Within the compound of China’s Ministry of Information several short-wave radios are tuned in, day & night to each of the world capitals. Before each radio sits an alert operator, ready at a moment’s notice to translate a Russian, German, British or French flash and hurry it to the attention of Generalissimo Chiang Kaishek. One day last week the English-speaking operator was shocked into attention by a BBC commentator. The operator took some notes, then sent a courier to the Gissimo’s compound. The report:
In London, the Foreign Office defended the British acquiescence of Japan’s demand that the Burma road be closed to munitions traffic for China. The defense: Aside from the fact that China’s last ma jor supply line would be partially blocked by torrential rains in the next three months, Britain had acquired from Japan a guarantee that within those three months the Japanese would seek peace with China.
Though he is usually as sad and quiet as a Chinese willow, the Gissimo sometimes flies into sudden noisy furies. The BBC report threw him into a bad one. He immediately issued an angry statement: “Should Britain try to link the question of the Burma route with the question of peace between China and Japan, this would virtually amount to assisting Japan to bring China into submission.” He instructed Ambassador Quo Tai-chi to protest at the British Foreign Office. U. S. Secretary of State Cordell Hull issued an acid statement declaring that the closure was against U. S. interests in “open arteries of commerce.” In the House of Commons, a long-standing sympathizer with China, Liberal Geoffrey Mander, complained so bitterly about the smell of appeasement that Prime Minister Churchill was obliged to make his first Parliamentary statement on Far Eastern matters: In reaching this painful decision, said the Prime Minister, he had been guided by “the dominant fact that we ourselves are engaged in a life or death struggle. …”

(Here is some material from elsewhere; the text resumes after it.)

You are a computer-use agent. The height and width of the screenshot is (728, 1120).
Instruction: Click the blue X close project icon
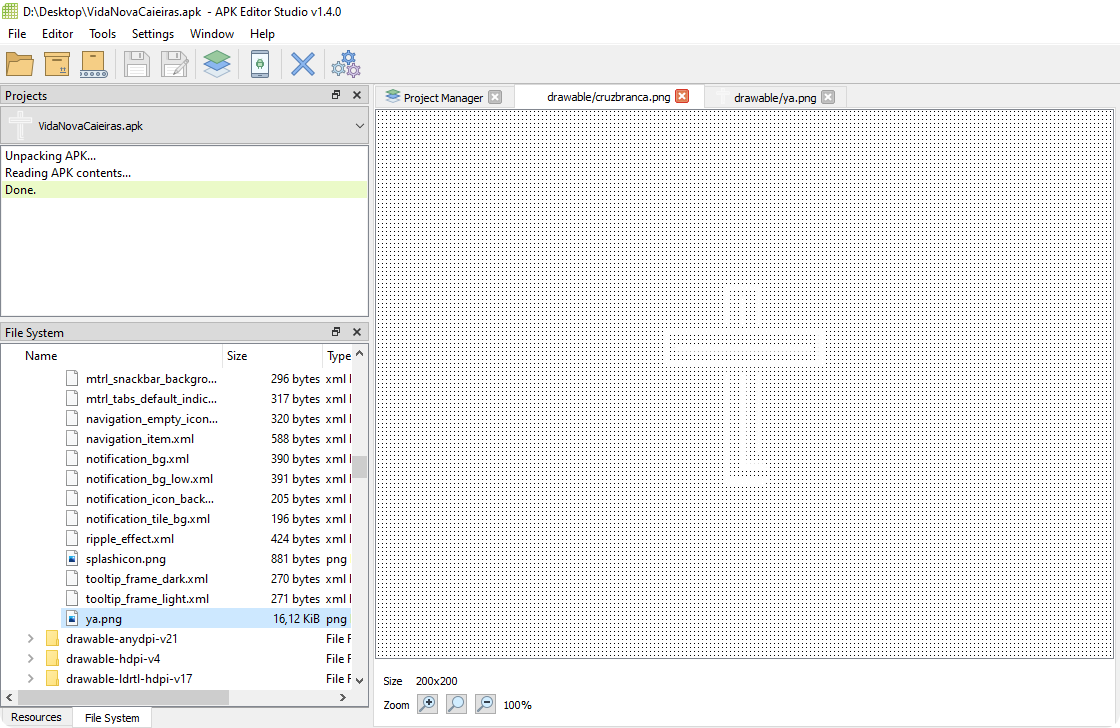point(302,64)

The short-wave listener in Chungking heard the explanation put in blunter terms by BBC’s announcer: “You see,” he explained, “the man in the street has no time to think of the Japanese war of aggression against China these days.” Sadly realizing that being abandoned and forgotten by sorely-pressed Britons makes China’s future no less dependent on Britain’s, the short-wave listeners crouched around their speakers, fearing that awful thing which was so exclusively on the mind of the men in London’s streets.